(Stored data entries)
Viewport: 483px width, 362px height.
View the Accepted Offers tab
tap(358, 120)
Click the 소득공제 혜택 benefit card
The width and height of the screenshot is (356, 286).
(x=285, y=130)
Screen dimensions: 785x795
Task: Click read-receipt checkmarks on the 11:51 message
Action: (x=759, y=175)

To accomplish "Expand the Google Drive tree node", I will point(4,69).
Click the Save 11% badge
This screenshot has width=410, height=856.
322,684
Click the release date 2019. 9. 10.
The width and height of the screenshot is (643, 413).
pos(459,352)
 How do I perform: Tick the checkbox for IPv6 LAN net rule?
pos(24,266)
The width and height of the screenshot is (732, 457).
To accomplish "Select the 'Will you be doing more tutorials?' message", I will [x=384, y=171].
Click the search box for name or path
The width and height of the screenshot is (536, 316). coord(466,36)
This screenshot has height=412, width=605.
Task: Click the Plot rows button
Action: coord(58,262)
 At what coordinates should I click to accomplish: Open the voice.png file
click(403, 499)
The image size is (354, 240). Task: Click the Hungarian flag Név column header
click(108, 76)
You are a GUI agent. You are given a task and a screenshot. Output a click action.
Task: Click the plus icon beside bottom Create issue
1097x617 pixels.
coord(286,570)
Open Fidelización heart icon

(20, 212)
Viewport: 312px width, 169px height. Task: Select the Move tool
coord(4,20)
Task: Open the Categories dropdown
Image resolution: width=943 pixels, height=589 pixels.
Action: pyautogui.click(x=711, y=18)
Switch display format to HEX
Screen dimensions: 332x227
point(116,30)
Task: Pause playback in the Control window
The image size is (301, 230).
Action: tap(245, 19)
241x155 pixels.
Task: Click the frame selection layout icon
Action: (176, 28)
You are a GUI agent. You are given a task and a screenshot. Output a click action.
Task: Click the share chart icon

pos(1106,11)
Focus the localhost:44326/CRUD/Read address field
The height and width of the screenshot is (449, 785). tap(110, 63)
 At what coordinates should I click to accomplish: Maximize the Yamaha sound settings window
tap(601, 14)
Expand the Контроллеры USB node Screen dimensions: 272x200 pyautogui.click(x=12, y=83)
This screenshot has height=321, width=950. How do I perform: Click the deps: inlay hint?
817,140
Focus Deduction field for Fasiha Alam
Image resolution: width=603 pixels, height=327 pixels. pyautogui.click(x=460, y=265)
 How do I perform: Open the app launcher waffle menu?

Task statement → Only the lines from the one containing "This screenshot has height=321, width=950." through the last line above belong in your answer. Retype them exactly.

Worked solution →
This screenshot has height=321, width=950. How do I perform: Click the deps: inlay hint?
817,140
Focus Deduction field for Fasiha Alam
Image resolution: width=603 pixels, height=327 pixels. pyautogui.click(x=460, y=265)
 How do I perform: Open the app launcher waffle menu?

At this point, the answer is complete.